Вспыльчивые и индифферентные
Вообразите на секунду, что вы сидите в самолете, совершающем рейс из Нью-Йорка в Сан-Франциско. Полет проходил спокойно, но при подлете к Скалистым горам в салоне вдруг раздается голос пилота: «Дамы и господа, впереди нас ожидают небольшие атмосферные вихри, а поэтому, пожалуйста, вернитесь на свои места и пристегните ремни». Вскоре самолет входит в вихревую зону, и тряска оказывается намного сильнее, чем вам приходилось испытывать ранее. Самолет швыряет вверх-вниз и из стороны в сторону, как щепку в бушующем море.
Вопрос: как вы себя поведете? Возможно, вы принадлежите к тому типу людей, которые в подобной ситуации уткнутся в книгу или журнал или продолжат наблюдать за полетом в иллюминатор, забыв обо всяких там вихрях. Или вы достанете из кармана инструкцию по технике безопасности и освежите в памяти, что надо делать в случае аварийной ситуации, а может, станете внимательно наблюдать за стюардессами, пытаясь уловить малейшие признаки паники, или же начнете прислушиваться к звуку работающих двигателей, прикидывая, нет ли в нем чего-нибудь тревожного?

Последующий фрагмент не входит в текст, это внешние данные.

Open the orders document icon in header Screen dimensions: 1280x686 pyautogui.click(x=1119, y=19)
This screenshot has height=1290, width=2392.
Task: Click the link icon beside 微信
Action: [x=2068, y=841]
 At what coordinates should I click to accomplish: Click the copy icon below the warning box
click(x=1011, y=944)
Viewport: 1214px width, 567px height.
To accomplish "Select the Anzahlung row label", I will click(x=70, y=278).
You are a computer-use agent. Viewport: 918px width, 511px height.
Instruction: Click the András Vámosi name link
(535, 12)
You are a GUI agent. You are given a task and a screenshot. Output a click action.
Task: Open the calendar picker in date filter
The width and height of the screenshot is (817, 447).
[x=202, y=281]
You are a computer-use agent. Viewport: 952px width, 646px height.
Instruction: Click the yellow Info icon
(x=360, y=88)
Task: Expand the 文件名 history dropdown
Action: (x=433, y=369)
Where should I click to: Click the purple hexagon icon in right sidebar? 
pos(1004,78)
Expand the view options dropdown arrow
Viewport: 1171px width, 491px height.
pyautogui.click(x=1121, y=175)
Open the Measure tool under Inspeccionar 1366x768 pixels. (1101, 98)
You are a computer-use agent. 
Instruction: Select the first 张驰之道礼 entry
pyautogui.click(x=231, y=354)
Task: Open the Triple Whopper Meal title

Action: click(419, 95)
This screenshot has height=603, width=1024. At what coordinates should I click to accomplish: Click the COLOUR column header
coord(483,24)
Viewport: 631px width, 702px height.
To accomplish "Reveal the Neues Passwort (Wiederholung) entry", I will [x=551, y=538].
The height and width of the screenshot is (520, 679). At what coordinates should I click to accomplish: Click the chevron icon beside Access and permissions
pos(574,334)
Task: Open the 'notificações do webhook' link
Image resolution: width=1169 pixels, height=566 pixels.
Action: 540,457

То, какая именно реакция оказывается для нас более естественной, и показывает, на что мы обращаем внимание в первую очередь под давлением обстоятельств. Сюжет с самолетом заимствован из психологического теста, разработанного Сюзанной Миллер, психологом из университета Темпля, имеющего целью выяснить, к чему люди более склонны: зорко следить за мельчайшими подробностями происходящего в чрезвычайной ситуации или, напротив, справляться с тревожными периодами, пытаясь отвлечься. Такие две аттентивные установки[13] в отношении дистресса имеют совершенно разные последствия для того, как люди переживают собственные эмоциональные реакции. Те, кто поддается давлению обстоятельств и настраивается на них, могут, уделяя им чересчур пристальное внимание, невольно усилить свои реакции, особенно если их «настройке» недостает хладнокровия, присущего самоосознанию. В результате их эмоции разгуливаются все сильнее. Те же, кто не настраивается на происходящее, отвлекаются от него, меньше обращают внимания на собственные реакции и тем самым сводят к минимуму переживание своего эмоционального отклика, а то даже и масштаб этой ответной реакции.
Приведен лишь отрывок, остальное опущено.